S&P Global: The Apex Predator After the IHS Markit Merger
A Platform That Covers Everything
S&P Global is the closest thing to a financial data monopoly that exists. After completing its $44 billion acquisition of IHS Markit in February 2022, the company now operates across five segments: S&P Global Ratings (credit ratings for $3.6 trillion in annual issuance), S&P Global Market Intelligence (data and analytics for 50,000+ institutions), S&P Dow Jones Indices (benchmarks tracking $16 trillion+ in assets), S&P Global Commodity Insights (Platts benchmarks used in 80%+ of global commodity contracts), and S&P Global Mobility (automotive data inherited from IHS Markit).

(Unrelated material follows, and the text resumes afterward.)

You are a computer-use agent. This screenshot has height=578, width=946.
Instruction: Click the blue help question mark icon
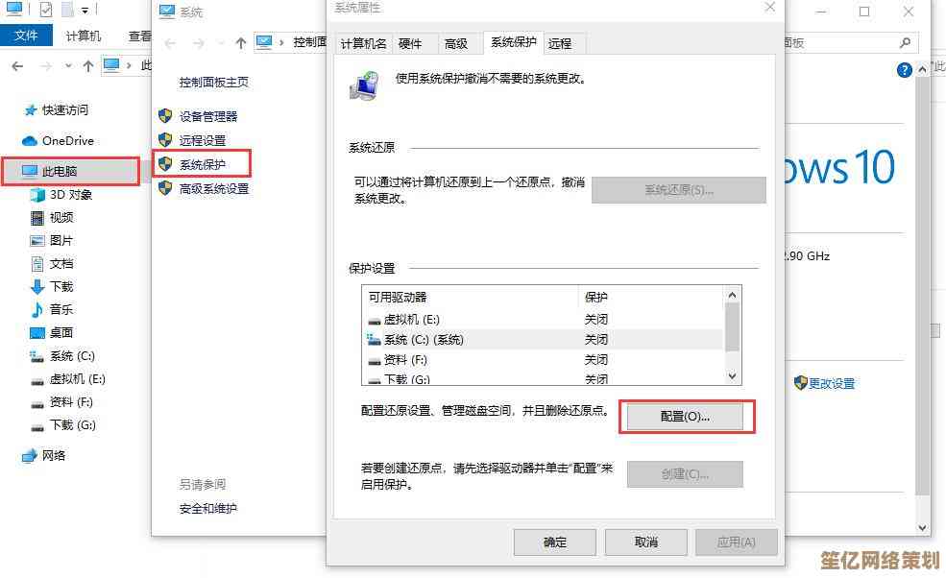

The IHS Markit merger was transformative. Before the deal, S&P Global had world-class credit ratings and index businesses but limited exposure to fixed income analytics, OTC derivatives pricing, and energy data. Markit filled every gap. The combined entity can now offer a single subscription that covers equities, credit, commodities, and derivatives — a bundle that no competitor, not even Bloomberg, can fully replicate. Management has guided to $600 million in annual cost synergies (largely achieved) and $350 million in revenue synergies from cross-selling, with the latter still ramping through 2026.
What the market sometimes underappreciates is the compounding effect of the data network. As S&P Global adds more datasets, each existing customer has more reason to consolidate spending on the platform, which generates more revenue to invest in additional datasets, which attracts more customers. This flywheel is nearly impossible to replicate because it requires both the data assets (accumulated over decades) and the distribution network (30,000+ institutional relationships) simultaneously.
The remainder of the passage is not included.